* Fragmento de página
Autorretrato frente al espejo

Hemos trabajado en una parte tan solo del riquísimo archivo del maestro fotógrafo Ángel Fernández Saura; sesenta y cuatro retratos de otros tantos personajes con importancia en lo social y artístico, prioritariamente en los felices años 80. Faltaba el colofón, este autorretrato del artista que cierra una experiencia y una muestra de su capacidad ante ese misterio que es la figura humana y la recreación en su imagen. Todos conocemos al autor, todos sabemos de sus capacidades; algunos hemos escrito de él, yo mismo de su mirada en general, al mundo que nos rodea, inmóvil o en movimiento, silente o sonoro; hemos escudriñado su silencio que a veces llega a ser filosofía permanente en reflexión ante el instante. Pero el retrato en sí, es otra cosa. Y me gustaría pensar en ello en las próximas líneas.

* Instrucciones
Según el texto sobre el autorretrato, ¿cuántos retratos del archivo de Ángel Fernández Saura se trabajaron?

* Filas registradas

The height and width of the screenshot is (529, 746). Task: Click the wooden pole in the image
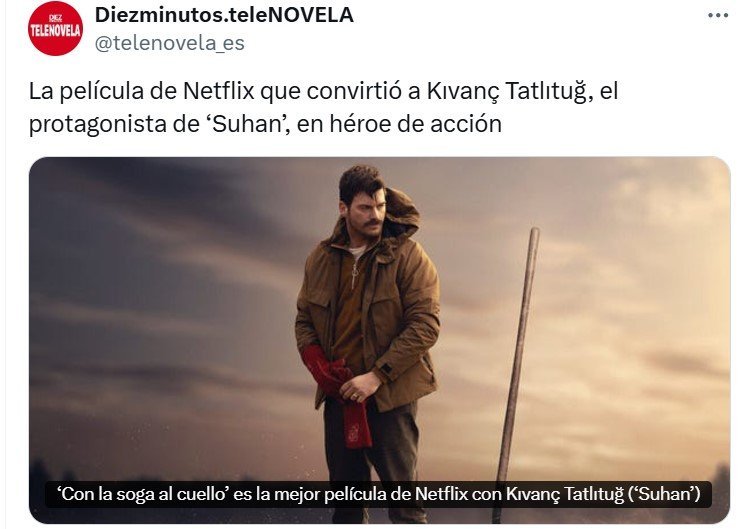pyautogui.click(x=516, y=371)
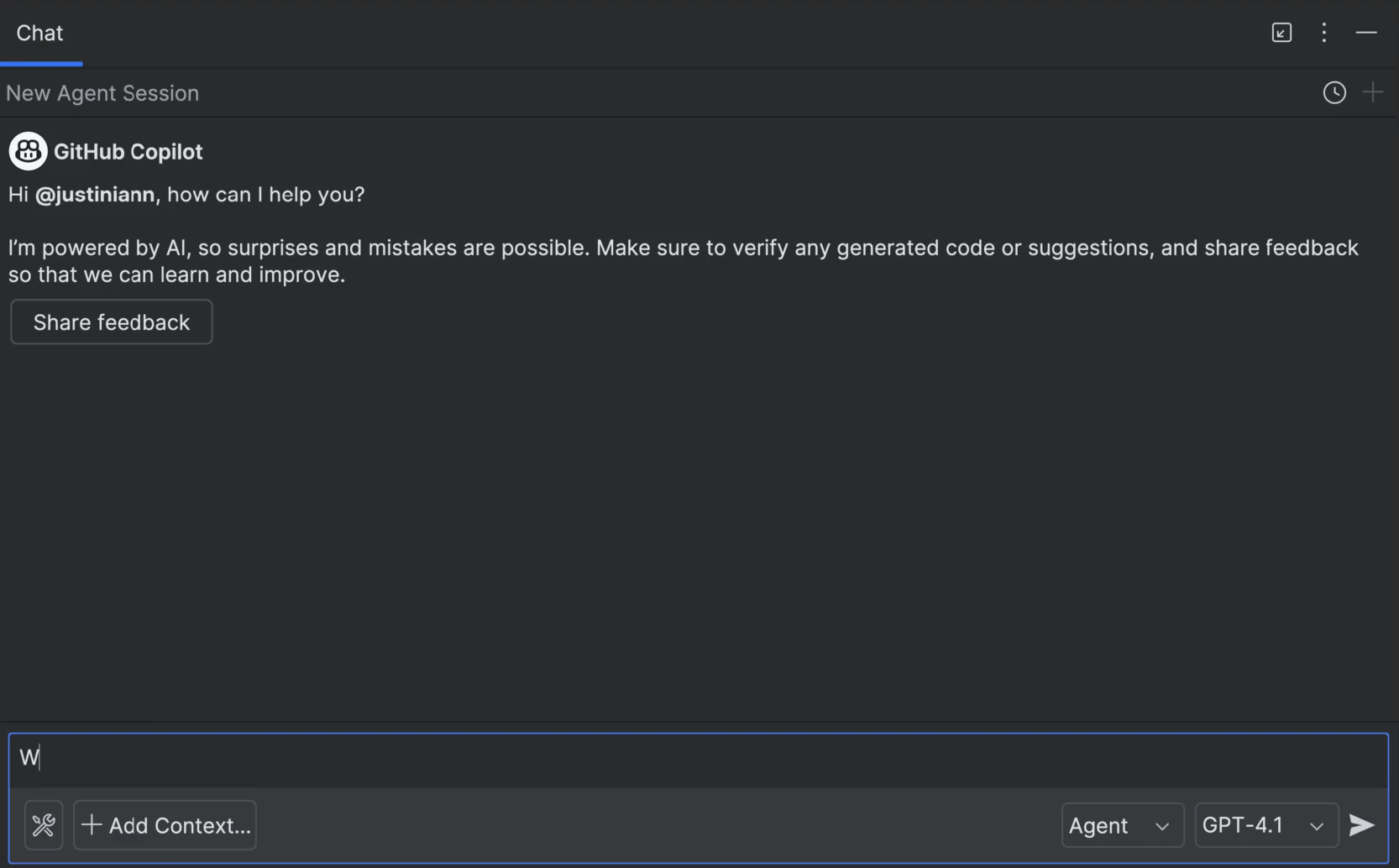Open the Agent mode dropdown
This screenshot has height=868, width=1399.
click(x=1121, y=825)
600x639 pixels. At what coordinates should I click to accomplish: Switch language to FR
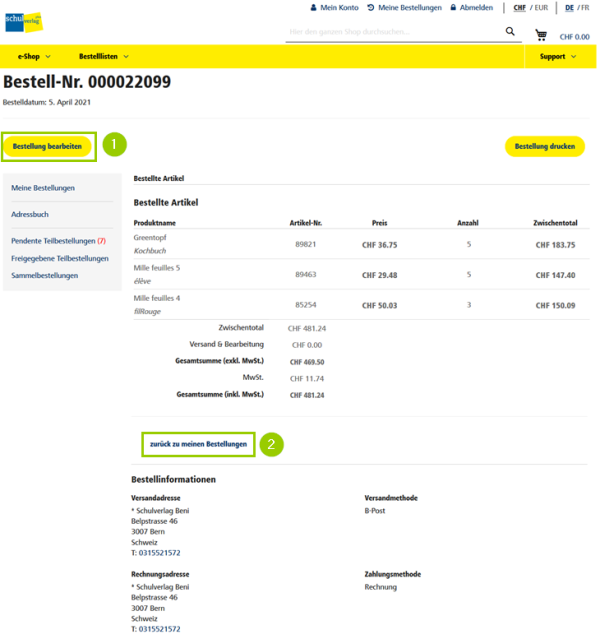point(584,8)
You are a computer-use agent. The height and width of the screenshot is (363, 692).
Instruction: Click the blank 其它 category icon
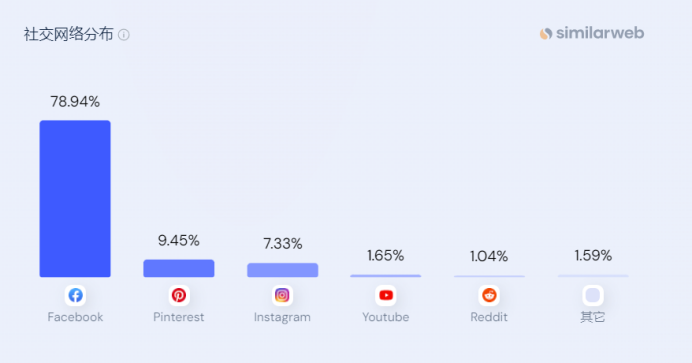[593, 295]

* Resultado
Sesenta y cuatro retratos.